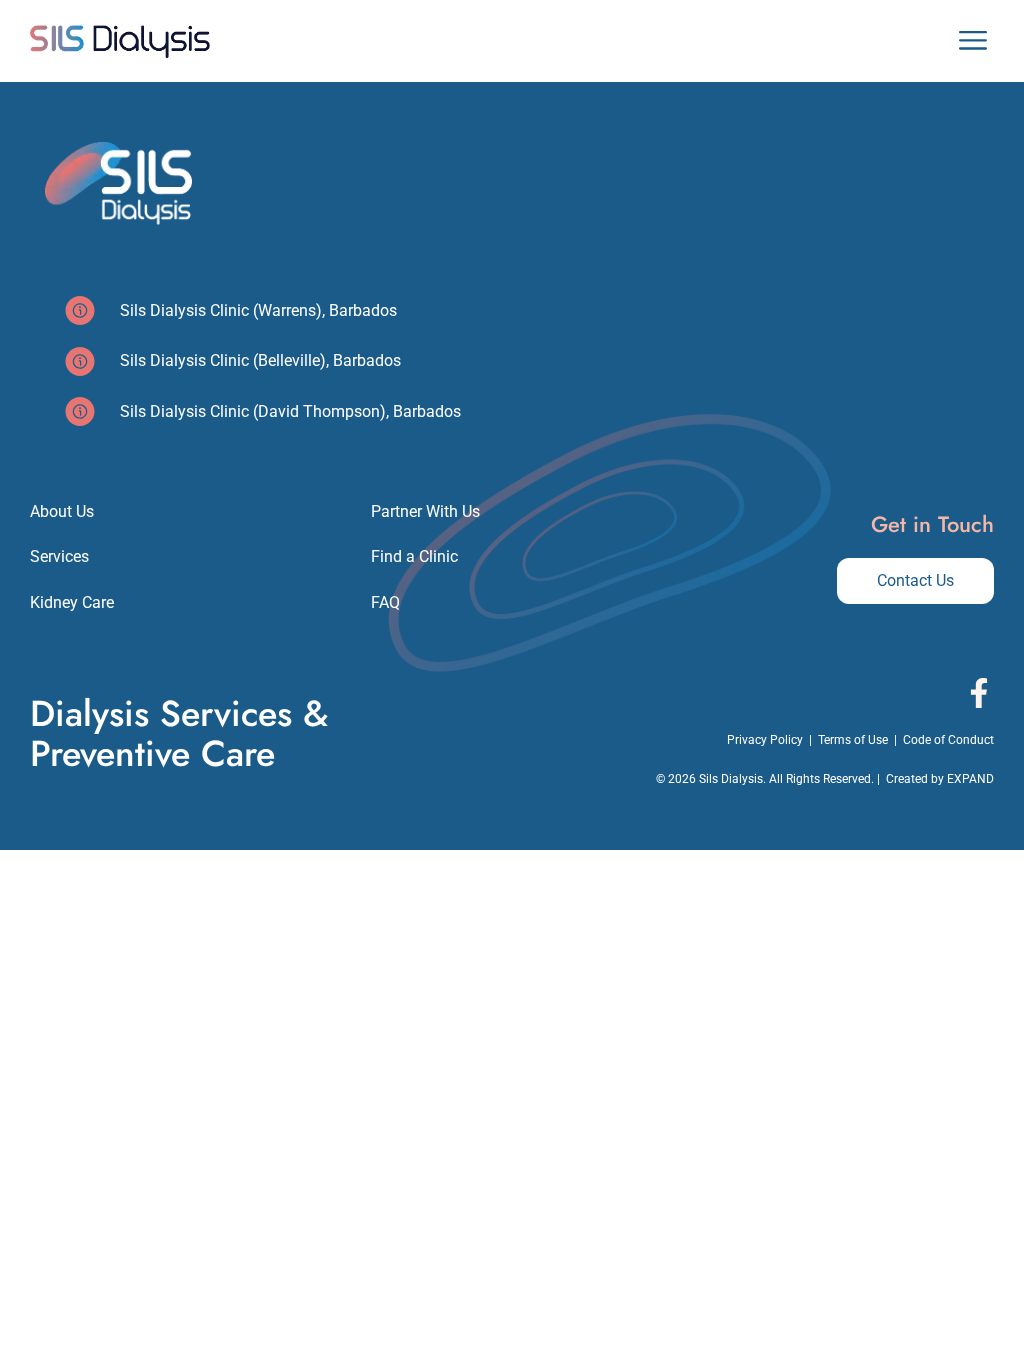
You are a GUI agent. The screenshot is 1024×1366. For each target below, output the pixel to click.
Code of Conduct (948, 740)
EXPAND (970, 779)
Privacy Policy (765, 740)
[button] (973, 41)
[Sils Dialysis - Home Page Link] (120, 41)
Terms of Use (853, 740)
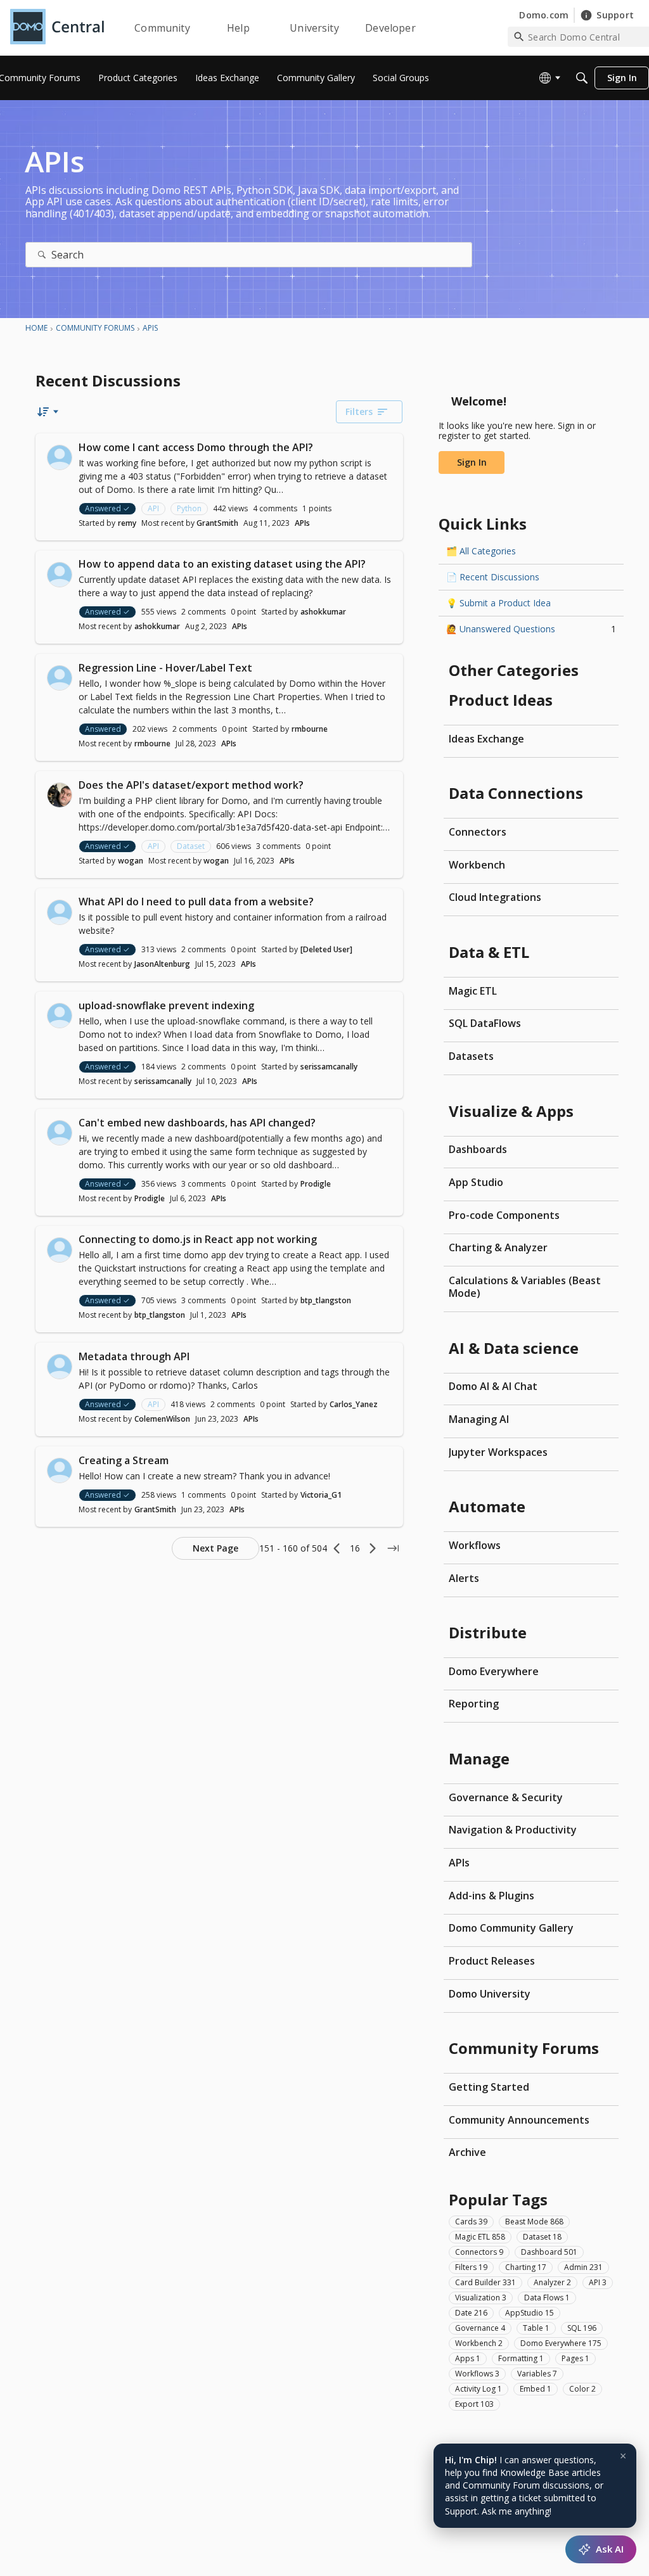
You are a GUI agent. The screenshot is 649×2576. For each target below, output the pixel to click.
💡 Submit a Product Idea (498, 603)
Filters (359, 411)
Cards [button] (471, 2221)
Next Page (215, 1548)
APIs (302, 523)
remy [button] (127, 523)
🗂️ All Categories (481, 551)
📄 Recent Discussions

******************************

### EXERCISE OBJECTIVE
From the line that contains "Privacy Policy (765, 740)" down to the last line of the entries above, copy every line exactly and leave out the pictures.

### WRITTEN ANSWER
Privacy Policy (765, 740)
[button] (973, 41)
[Sils Dialysis - Home Page Link] (120, 41)
Terms of Use (853, 740)
You are a GUI agent. The screenshot is 649×2576. For each target below, output the pixel to click.
💡 Submit a Product Idea (498, 603)
Filters (359, 411)
Cards [button] (471, 2221)
Next Page (215, 1548)
APIs (302, 523)
remy [button] (127, 523)
🗂️ All Categories (481, 551)
📄 Recent Discussions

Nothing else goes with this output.